> _What is being asked_
Please find each line in the material below that contains the string "This" and copy those lines. Case counts.

===== Information provided

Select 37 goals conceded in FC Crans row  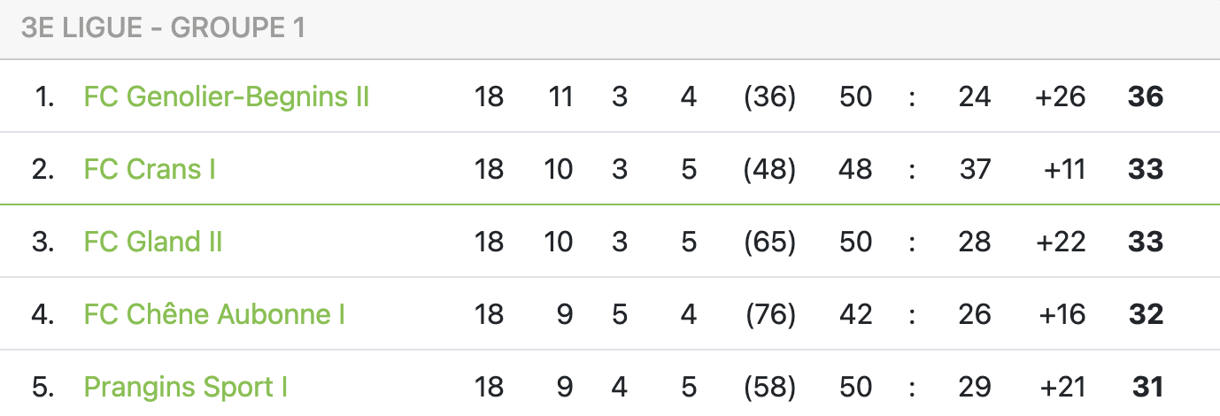974,169
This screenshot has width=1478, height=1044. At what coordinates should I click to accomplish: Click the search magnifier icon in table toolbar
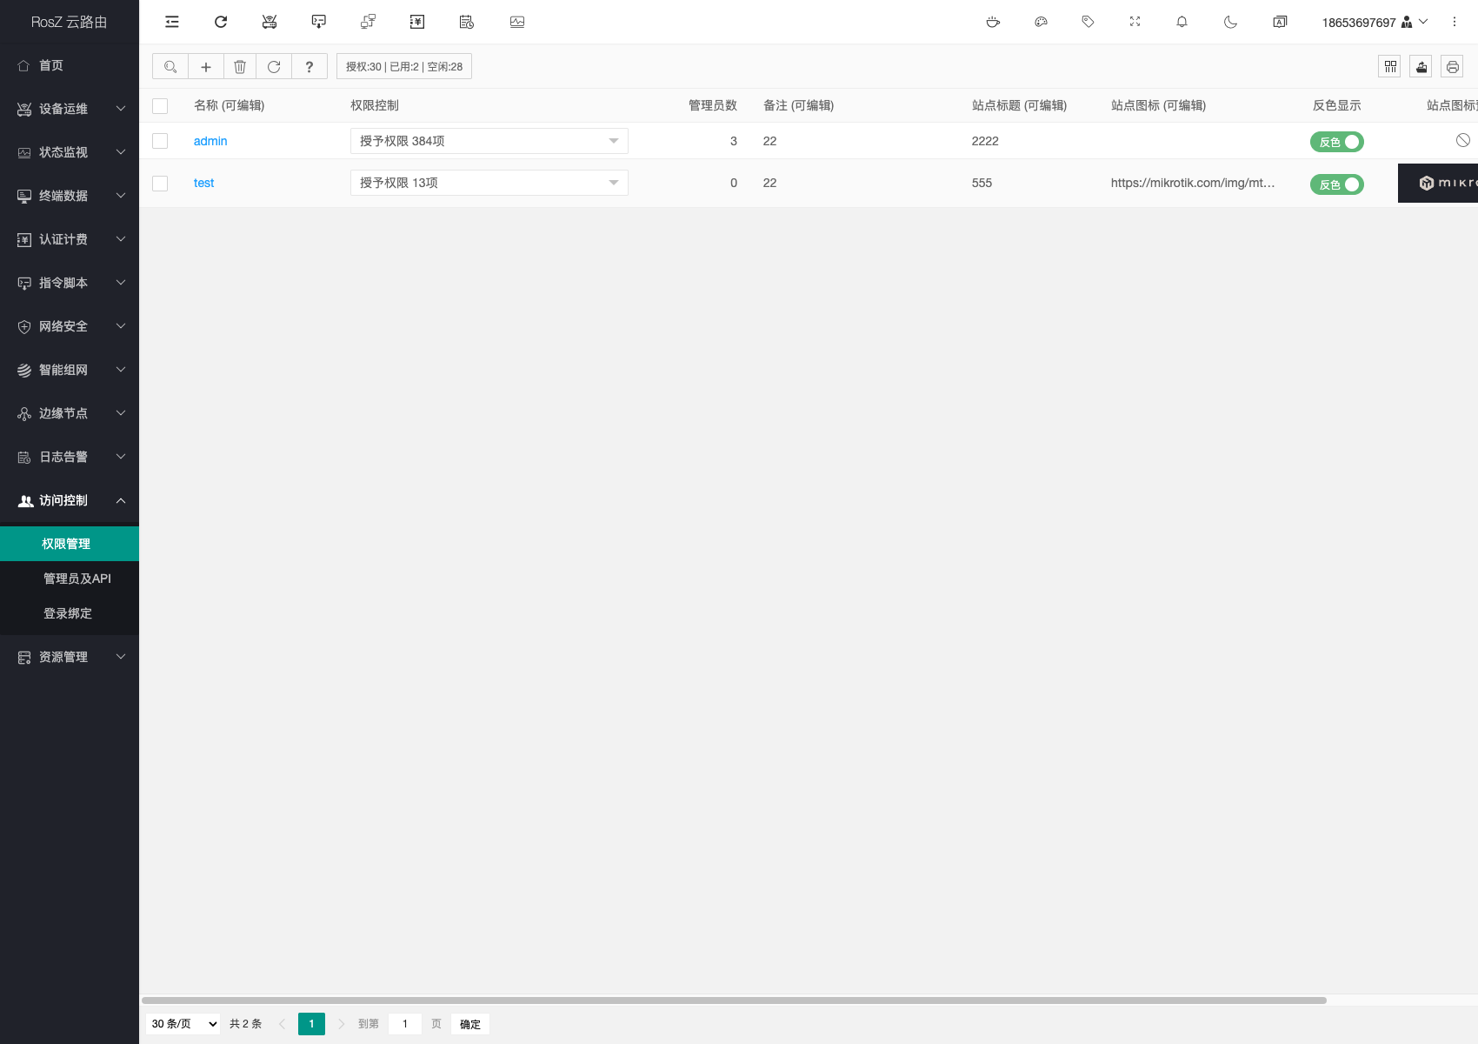tap(170, 67)
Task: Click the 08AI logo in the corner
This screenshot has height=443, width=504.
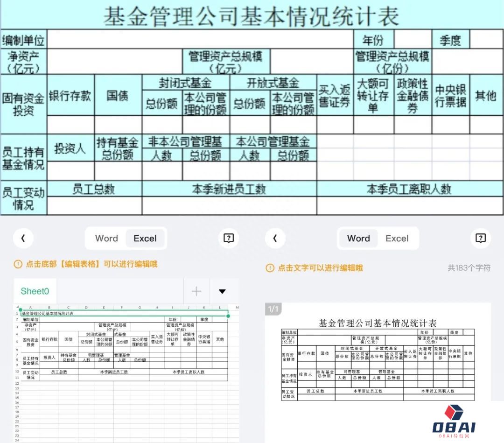Action: click(454, 421)
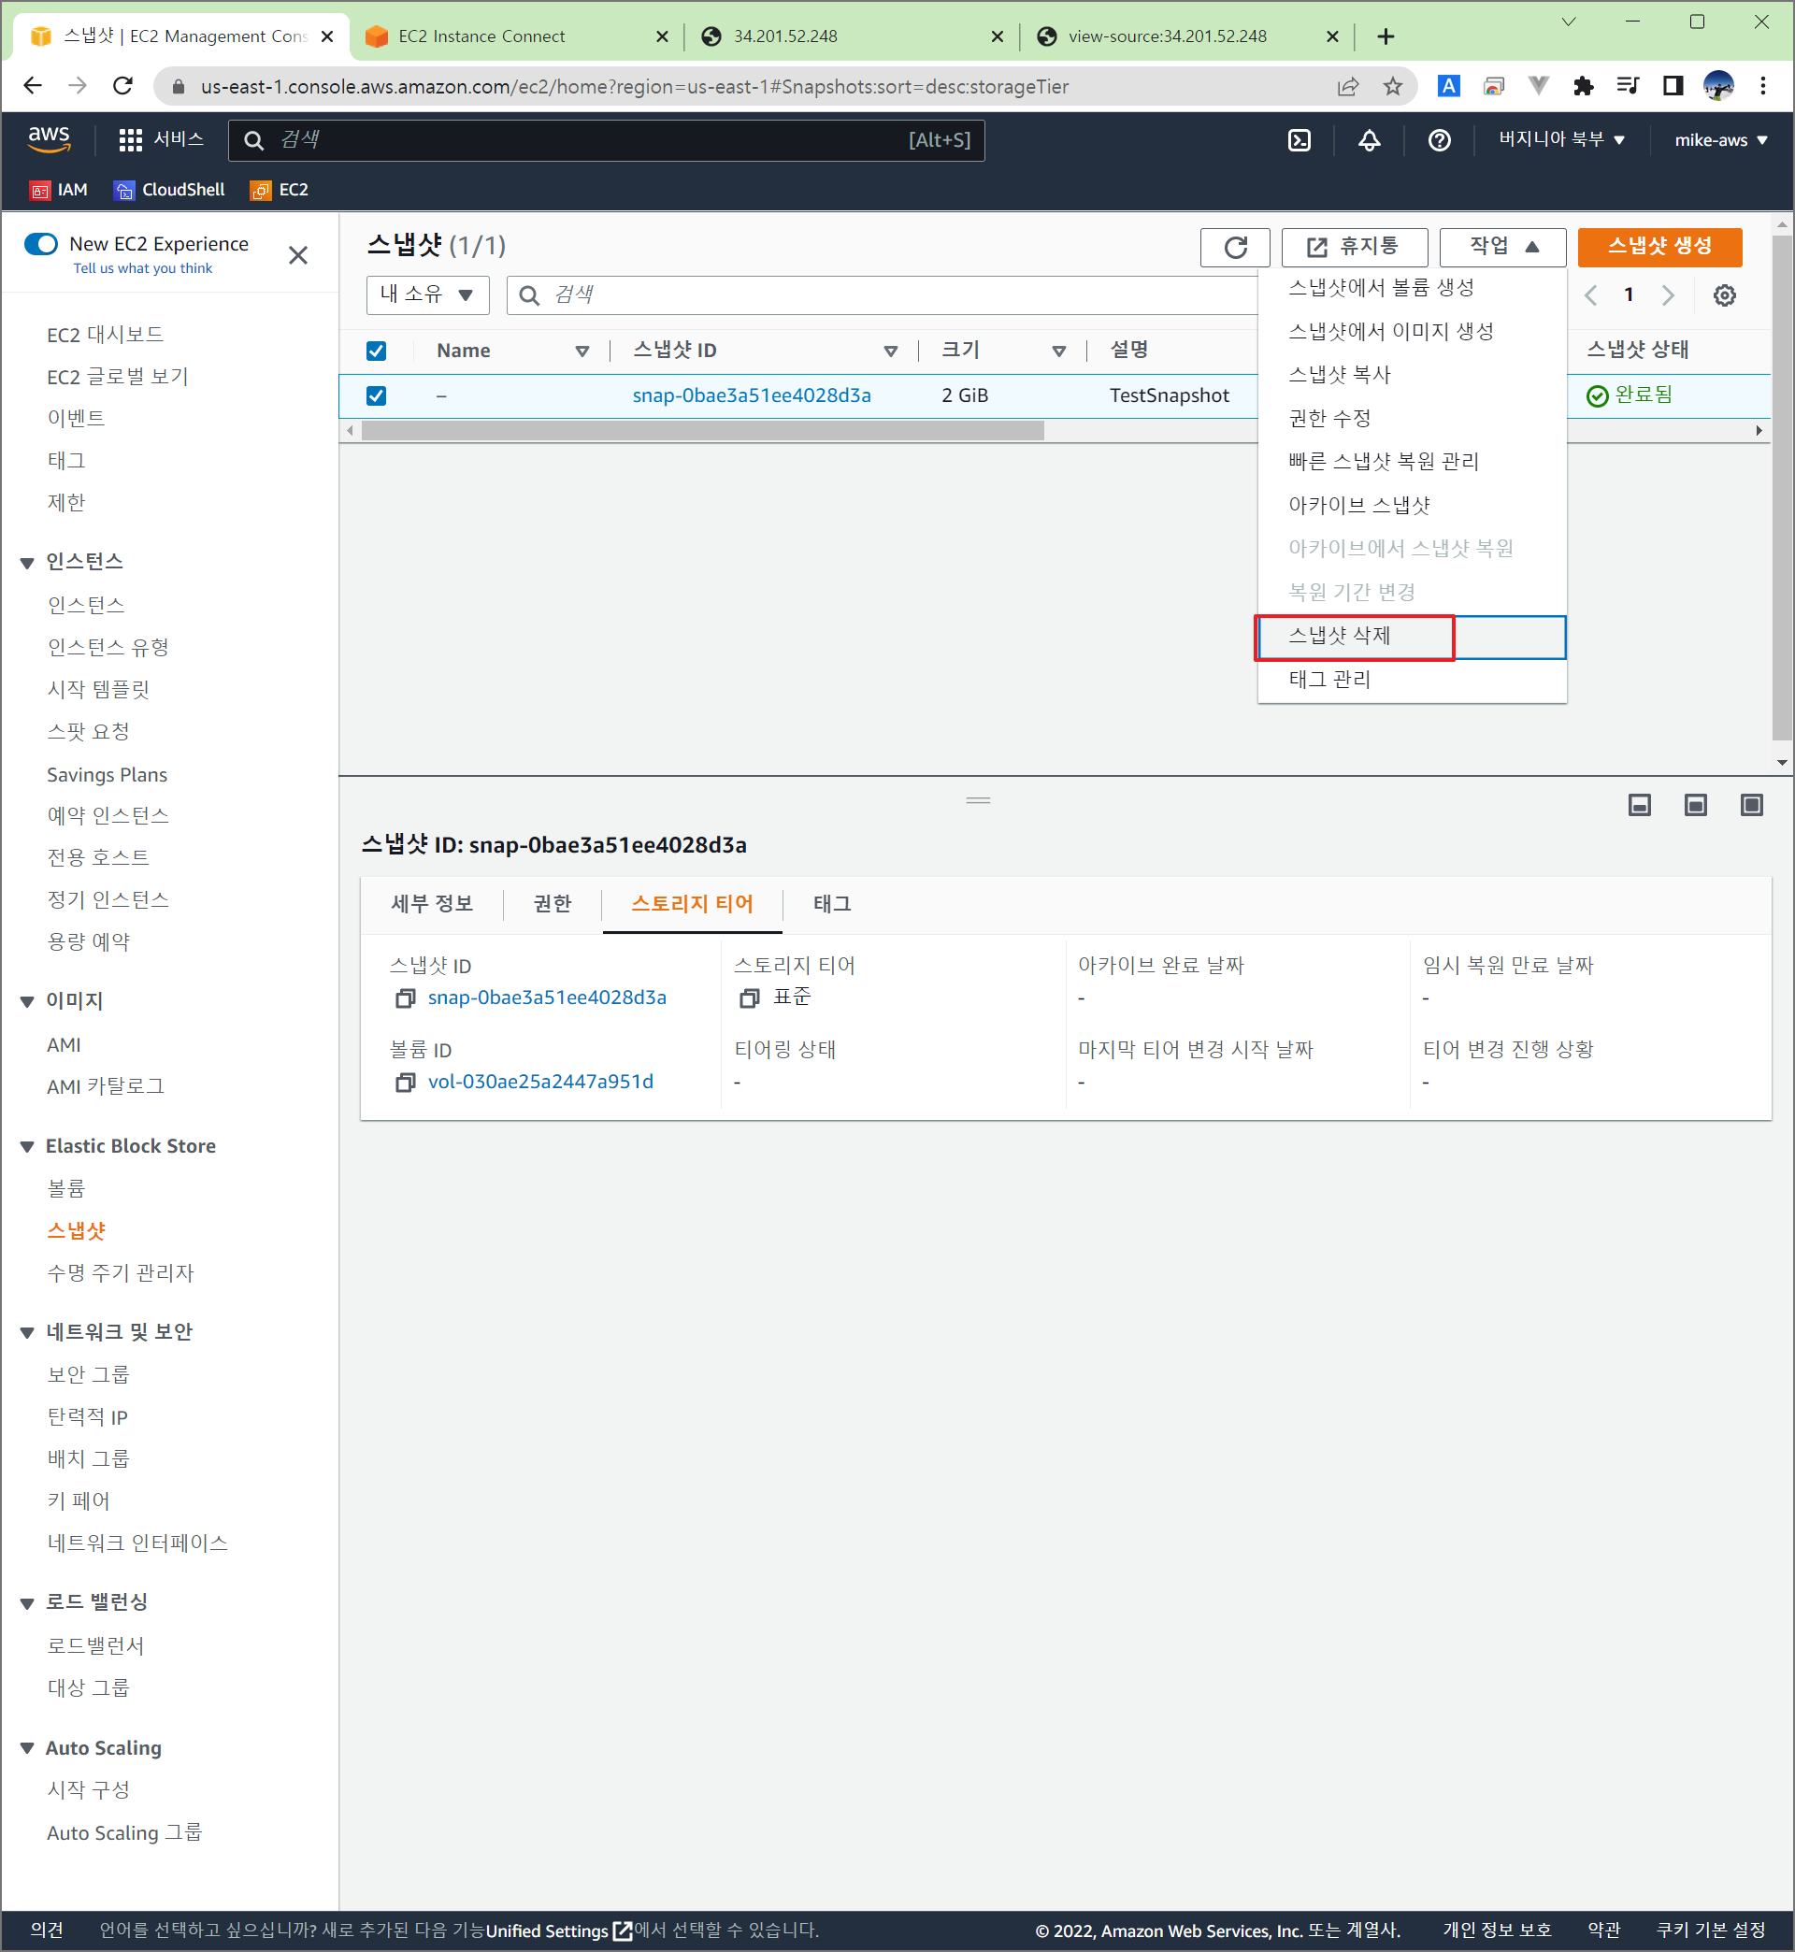The image size is (1795, 1952).
Task: Open the help question mark menu
Action: point(1439,140)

==========

> _Solution_
This screenshot has width=1478, height=1044. At what coordinates should I click to accomplish: Click the search magnifier icon in table toolbar
This screenshot has height=443, width=504.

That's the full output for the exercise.